This concept that there is a deficiency in IFN-dependent control of respiratory viruses in asthma has been extended to the study of airway epithelial cells in experimental models and in humans. In particular, a deficiency of IFN signaling in airway epithelial cells will likely compromise host defense against respiratory viruses and promote the subsequent development of experimental asthma in mouse models [26-33]. These findings imply that a deficiency in IFN-dependent antiviral defense at the level of airway epithelial cells might also be found in humans with more severe infections and subsequent asthma. In support of this possibility, studies from the labs of Donna Davies and Sebastian Johnston show a deficiency in IFN-β and IFN-λ, production in response to HRV inoculation in airway epithelial cells cultured from asthmatic versus normal subjects [34, 35]. A recent follow-up study indicated that the bronchial epithelial cell response to IFN-β in asthma was no different from normal [36], suggesting that the defect lies in IFN production rather than signaling. However, others reported that asthma is also characterized by a genetic increase in the levels of an endogenous inhibitor of IFN signaling known as SOCS1 [37], suggesting that a signaling defect may also be found in some patients with asthma. Meanwhile, there is evidence that control of viral replication and production of IFN may also be defective in airway epithelial cells from patients with other types of inflammatory airway disease, e.g., COPD and cystic fibrosis, but any possible abnormalities or underlying mechanisms still need to be better defined [38-40].
Even in the case of asthma, not all reports agree on a defect in IFN-dependent control of viral replication.
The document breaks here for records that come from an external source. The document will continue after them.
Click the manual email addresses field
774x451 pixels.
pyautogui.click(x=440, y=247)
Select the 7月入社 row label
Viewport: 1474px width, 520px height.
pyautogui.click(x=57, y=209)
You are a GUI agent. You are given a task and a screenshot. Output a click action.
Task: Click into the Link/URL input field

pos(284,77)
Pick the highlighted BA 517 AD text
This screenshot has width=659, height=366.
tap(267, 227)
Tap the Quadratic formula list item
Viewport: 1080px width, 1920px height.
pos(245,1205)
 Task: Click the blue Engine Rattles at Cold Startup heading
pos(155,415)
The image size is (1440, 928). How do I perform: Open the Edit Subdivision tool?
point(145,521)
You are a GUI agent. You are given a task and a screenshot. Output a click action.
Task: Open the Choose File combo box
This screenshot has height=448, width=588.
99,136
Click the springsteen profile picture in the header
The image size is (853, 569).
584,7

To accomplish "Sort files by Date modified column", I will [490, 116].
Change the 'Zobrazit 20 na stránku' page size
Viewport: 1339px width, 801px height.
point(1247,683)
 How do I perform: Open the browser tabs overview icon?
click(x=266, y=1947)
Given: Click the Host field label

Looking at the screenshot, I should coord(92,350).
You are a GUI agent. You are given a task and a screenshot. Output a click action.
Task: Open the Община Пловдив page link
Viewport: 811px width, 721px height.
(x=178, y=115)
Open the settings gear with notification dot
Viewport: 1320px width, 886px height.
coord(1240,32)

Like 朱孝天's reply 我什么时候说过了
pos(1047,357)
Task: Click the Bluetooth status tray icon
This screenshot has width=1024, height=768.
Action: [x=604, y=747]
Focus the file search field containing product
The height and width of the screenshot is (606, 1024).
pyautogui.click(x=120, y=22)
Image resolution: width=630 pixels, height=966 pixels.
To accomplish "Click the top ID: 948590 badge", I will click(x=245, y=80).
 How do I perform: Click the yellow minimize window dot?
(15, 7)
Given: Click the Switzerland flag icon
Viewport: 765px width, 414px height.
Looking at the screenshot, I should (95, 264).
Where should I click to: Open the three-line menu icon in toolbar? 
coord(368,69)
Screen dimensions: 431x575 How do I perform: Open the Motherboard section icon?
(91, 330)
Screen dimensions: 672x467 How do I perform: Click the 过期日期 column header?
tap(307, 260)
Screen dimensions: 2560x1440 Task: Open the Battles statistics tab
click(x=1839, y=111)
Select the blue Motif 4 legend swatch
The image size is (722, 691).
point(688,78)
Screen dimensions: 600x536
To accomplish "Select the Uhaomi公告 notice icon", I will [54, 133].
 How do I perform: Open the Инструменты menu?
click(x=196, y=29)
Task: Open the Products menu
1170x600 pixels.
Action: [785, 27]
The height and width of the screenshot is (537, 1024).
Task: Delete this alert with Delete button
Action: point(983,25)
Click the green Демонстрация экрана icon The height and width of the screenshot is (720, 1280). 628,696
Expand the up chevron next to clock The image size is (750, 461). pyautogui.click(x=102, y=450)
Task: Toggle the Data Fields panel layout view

In a study from James Gern's lab, airway epithelial cells from asthmatic and control subjects exhibited no difference in viral levels after inoculation with HRV [41]. Similarly, a study from Homer Boushey's and Pedro Avila's labs found no difference in HRV levels in asthma versus normal subjects, and in this case, cells were cultured under air-liquid interface conditions to better achieve ciliated cell differentiation [42]. Moreover, reports from two different labs (including Johnston's lab) show no statistical difference in HRV levels in asthma versus control subjects after controlled inoculation in vivo [43, 44]. Other reports indicate that the levels of IFN-γ in airway epithelium or IFN-λ in sputum are similar in asthmatic versus normal subjects [45, 46]. However, we do not yet have comprehensive reports of IFN (type I, II, and/or III) level or signal during viral infection. In fact, precise quantification of IFN and corresponding viral level in vivo are clinical biomarkers with significant methodological challenges.
In addition to technical concerns, the divergent results in studies of cultured airway epithelial cells could also be explained by the proposal for a close relationship between level of viral replication, subsequent acute illness, and finally chronic disease. In particular, it appears that HRV replicates relatively inefficiently in well-differentiated airway epithelial cells and in mouse in vivo models as well [47, 48]. A lower level of viral replication could explain why the anti-HRV response has not appeared to be reproducible in vitro and why HRV infection has not appeared to be sufficient for postviral asthma in vivo in experimental models in mice. By contrast, SeV is particularly adapted for vigorous viral replication in the experimental mouse model, and this element of the model is essential for the subsequent illness and development of chronic obstructive lung disease. Similarly in humans, despite the difficult in comparing viral levels in asthmatics versus normals, if one concentrates on just the asthmatic population that is susceptible to virus-induced disease, there remains a tight relationship between viral load and severity of illness [44].
Improving innate immunity
Taken together, there appears to be a direct relationship between viral level and both the severity of acute illness and the likelihood of chronic disease in experimental models and in humans with asthma. Moreover, the capacity of the host to control viral level appears to be deficient in asthma, perhaps at the level of IFN production and/or signaling in airway epithelial cells and likely in immune cells in the airway as well. Even if some of these tenets turn out to be wrong, there still stands to be significant benefit for the normal and the asthmatic host to improve control over viral infection. So the question still remains as to how best to achieve that goal given the absence of vaccines for asthmagenic viruses. In that regard, nearly as soon as it was recognized that physiologic levels of IFNs were required for normal host defense, it was proposed that excessive levels of IFNs might provide therapeutic benefit. Indeed, transgenic overexpression of IFN-encoding genes in mice may protect against experimental infection and inflammatory disease, and administration of recombinant IFN is commonly used for infectious, autoimmune, and cancerous conditions in humans [49]. Unfortunately, this approach is limited by toxicity, so that excessive IFN might harm the normal host [50]. In fact, this strategy suggests that there is little safe reserve in the IFN system that can be utilized for benefit in vivo. For these reasons and others, it might be more prudent to aim at increasing the efficiency of endogenous IFN and thereby potentiate downstream signal transduction [33].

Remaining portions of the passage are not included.